Anchors lend themselves to certainty, shutting down options and seem directly related to an indexical reading of the photograph as a direct objective trace of a real object; they specify which set of connotations are sanctioned for the use of the viewer. Relays offer more scope for interpretation and work on the part of the viewer, expanding the possibilities for both connotation and more complex narratives. Relays also – at least tacitly – acknowledge the possibility of the existance of a narrator, telling the story, while anchors present a story as existing, a latent presence within the image.
Some Anchors – Labels on pictures of food in menus or above the service area in take aways; newspaper captions; labels in family albums; simple descriptive titles.
Some Relays -Dialogue in films (or caption cards in silent films for that matter); Allusive titles relying on knowledge not contained in the image (classical painting based on Greek or Roman myths, say); captions where the information relayed is not present in the image.
I could use this, immediately, in revisiting my (superceded) early idea for assignment three. I had hoped to be able to show my thought processes as I chose where to be at set points in my journey to work in order to be able to make the simplest transition to the next stage.
Starting at Walthamstow Central, sitting in the 3rd coach from the rear of the train allows me to step straight into the way out at Oxford Circus, where – after I go up one level on the escalator – I can then get the easiest, least congested path to the Westbound Central Line Platform. Then if I wait by the waste bin, opposite the peeling paint, I can get on the next train after arriving at White City, disembark and go straight up the stairs.
There was way too much information to get across here, to leave it entirely to the pictures. There is a lot of discussion online about the limitations of the philosophy of ‘show – don’t tell’ in visual story telling; indeed Barthes questioned the idea that we are becoming a more visual/less verbal culture in the original essay in 1964. If I could have added text in some way – sometimes anchoring by reducing the chaos of what you were looking at to a manageable chunk of information; in others adding relays such as recordings of (or the script for) announcements about the next station – I maybe could have got it to work.

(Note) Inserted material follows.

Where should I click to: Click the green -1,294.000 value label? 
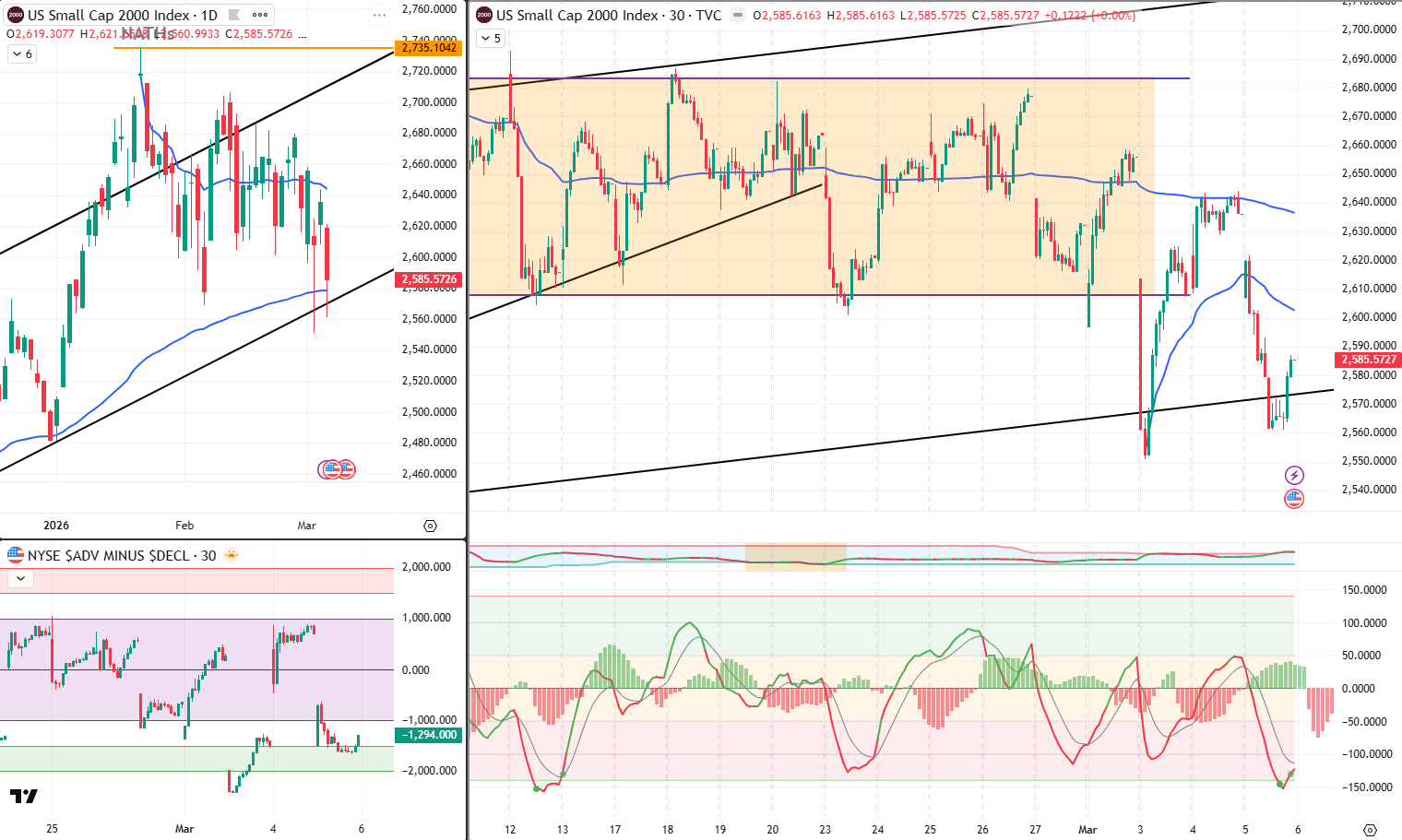point(429,735)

I think I will try this, using a mixture of new pictures and audio recordings to augment the slideshow version of that assignment for exercise 4.5…
Reference:
- Barthes, R (1964) Rhetoric of the Image from trans. Heath, S. (1977) Image Music Text (Fontana Press, London
I have spent a fair amount of time working through the search results produced by using the search string – Barthes Anchor Relay – on google. It is interesting how everyone seems quite certain of what an anchor is; thinking on relay – mostly still centred around Barthes’ identification of it as a feature of cinematic or comic strip narrative – is much more diffuse.